### Activity
Return all of the entries exactly, with nothing added or left out.
···
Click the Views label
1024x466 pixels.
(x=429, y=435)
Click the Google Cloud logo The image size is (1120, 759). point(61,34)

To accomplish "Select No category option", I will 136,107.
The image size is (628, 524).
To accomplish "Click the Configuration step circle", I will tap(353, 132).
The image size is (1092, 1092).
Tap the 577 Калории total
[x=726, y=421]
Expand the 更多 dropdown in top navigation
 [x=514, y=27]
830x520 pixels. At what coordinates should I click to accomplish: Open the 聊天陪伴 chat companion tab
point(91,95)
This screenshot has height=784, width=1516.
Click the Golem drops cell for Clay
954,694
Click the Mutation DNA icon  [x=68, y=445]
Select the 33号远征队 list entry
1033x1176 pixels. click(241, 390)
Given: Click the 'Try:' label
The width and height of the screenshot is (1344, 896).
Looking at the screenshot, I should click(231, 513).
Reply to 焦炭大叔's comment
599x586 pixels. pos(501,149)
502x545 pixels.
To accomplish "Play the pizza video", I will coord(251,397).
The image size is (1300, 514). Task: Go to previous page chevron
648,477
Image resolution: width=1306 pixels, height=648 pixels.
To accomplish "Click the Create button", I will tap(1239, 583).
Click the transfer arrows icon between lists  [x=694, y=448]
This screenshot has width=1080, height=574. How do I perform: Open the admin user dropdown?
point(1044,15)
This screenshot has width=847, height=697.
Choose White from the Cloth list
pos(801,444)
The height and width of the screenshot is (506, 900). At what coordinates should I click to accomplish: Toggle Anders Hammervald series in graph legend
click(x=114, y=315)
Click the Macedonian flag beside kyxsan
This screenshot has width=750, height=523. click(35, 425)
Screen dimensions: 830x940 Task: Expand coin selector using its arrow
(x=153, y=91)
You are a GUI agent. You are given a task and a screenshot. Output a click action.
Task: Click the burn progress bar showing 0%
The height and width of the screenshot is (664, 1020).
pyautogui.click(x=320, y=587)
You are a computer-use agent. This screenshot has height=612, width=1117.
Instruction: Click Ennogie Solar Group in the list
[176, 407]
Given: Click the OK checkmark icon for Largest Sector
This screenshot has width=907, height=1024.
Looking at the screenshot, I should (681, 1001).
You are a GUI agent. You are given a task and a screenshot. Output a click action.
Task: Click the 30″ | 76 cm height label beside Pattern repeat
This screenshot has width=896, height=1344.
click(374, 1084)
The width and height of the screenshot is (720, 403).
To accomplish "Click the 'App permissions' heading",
···
### Response
Click the Views label
1024x466 pixels.
(x=429, y=435)
Click the Google Cloud logo The image size is (1120, 759). point(61,34)

To accomplish "Select No category option", I will 136,107.
The image size is (628, 524).
To accomplish "Click the Configuration step circle", I will tap(353, 132).
The image size is (1092, 1092).
Tap the 577 Калории total
[x=726, y=421]
Expand the 更多 dropdown in top navigation
 [x=514, y=27]
830x520 pixels. At what coordinates should I click to accomplish: Open the 聊天陪伴 chat companion tab
point(91,95)
This screenshot has height=784, width=1516.
Click the Golem drops cell for Clay
954,694
Click the Mutation DNA icon  [x=68, y=445]
Select the 33号远征队 list entry
1033x1176 pixels. click(241, 390)
Given: Click the 'Try:' label
The width and height of the screenshot is (1344, 896).
Looking at the screenshot, I should click(231, 513).
Reply to 焦炭大叔's comment
599x586 pixels. pos(501,149)
502x545 pixels.
To accomplish "Play the pizza video", I will coord(251,397).
The image size is (1300, 514). Task: Go to previous page chevron
648,477
Image resolution: width=1306 pixels, height=648 pixels.
To accomplish "Click the Create button", I will tap(1239, 583).
Click the transfer arrows icon between lists  [x=694, y=448]
This screenshot has width=1080, height=574. How do I perform: Open the admin user dropdown?
point(1044,15)
This screenshot has width=847, height=697.
Choose White from the Cloth list
pos(801,444)
The height and width of the screenshot is (506, 900). At what coordinates should I click to accomplish: Toggle Anders Hammervald series in graph legend
click(x=114, y=315)
Click the Macedonian flag beside kyxsan
This screenshot has width=750, height=523. click(35, 425)
Screen dimensions: 830x940 Task: Expand coin selector using its arrow
(x=153, y=91)
You are a GUI agent. You are given a task and a screenshot. Output a click action.
Task: Click the burn progress bar showing 0%
The height and width of the screenshot is (664, 1020).
pyautogui.click(x=320, y=587)
You are a computer-use agent. This screenshot has height=612, width=1117.
Instruction: Click Ennogie Solar Group in the list
[176, 407]
Given: Click the OK checkmark icon for Largest Sector
This screenshot has width=907, height=1024.
Looking at the screenshot, I should (681, 1001).
You are a GUI agent. You are given a task and a screenshot. Output a click action.
Task: Click the 30″ | 76 cm height label beside Pattern repeat
This screenshot has width=896, height=1344.
click(374, 1084)
The width and height of the screenshot is (720, 403).
To accomplish "Click the 'App permissions' heading",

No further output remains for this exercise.